Problem details
The line with "The image size is (1493, 406)." through the last line of the entries: give these again exactly, and only these, without any pictures.

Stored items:
■ ■ ■

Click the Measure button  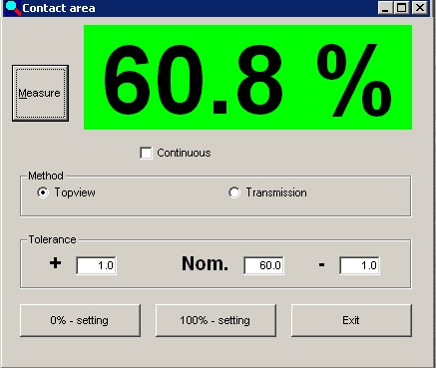[x=40, y=93]
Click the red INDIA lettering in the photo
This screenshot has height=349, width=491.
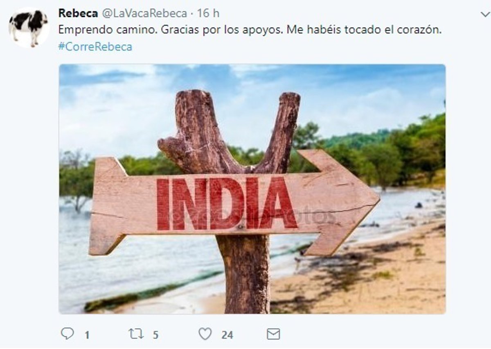tap(227, 204)
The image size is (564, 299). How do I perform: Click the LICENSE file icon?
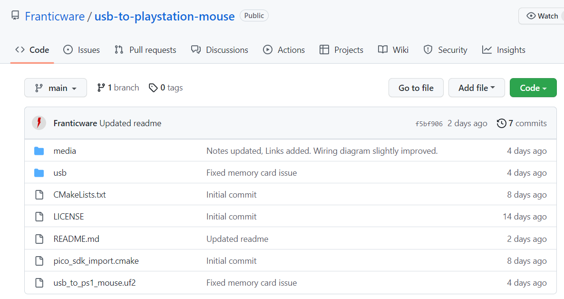click(x=39, y=217)
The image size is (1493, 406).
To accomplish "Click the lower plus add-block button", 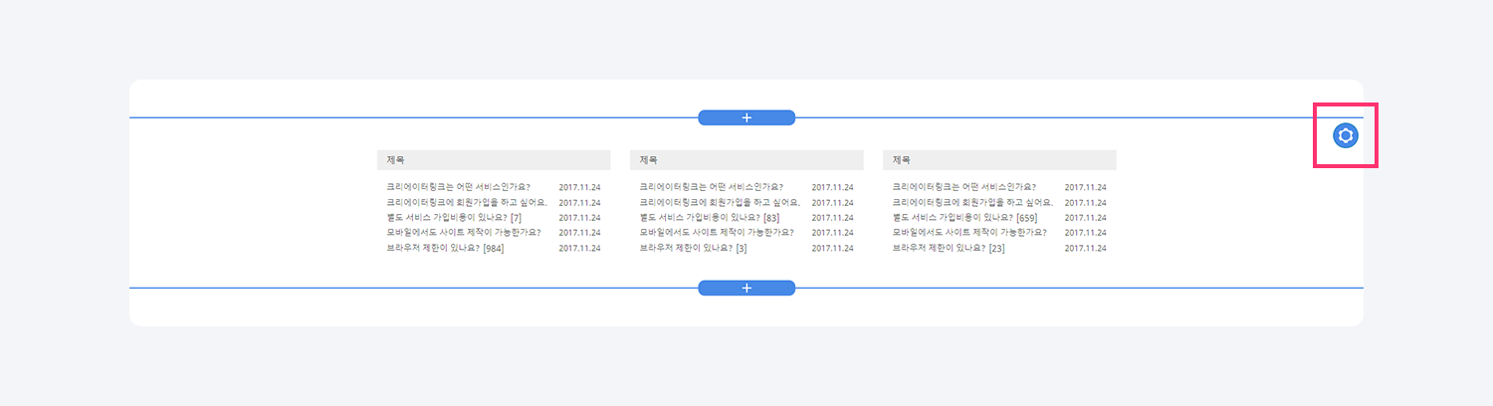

■ ■ ■

Solution to this problem
The image size is (1493, 406).
To accomplish "Click the lower plus add-block button", 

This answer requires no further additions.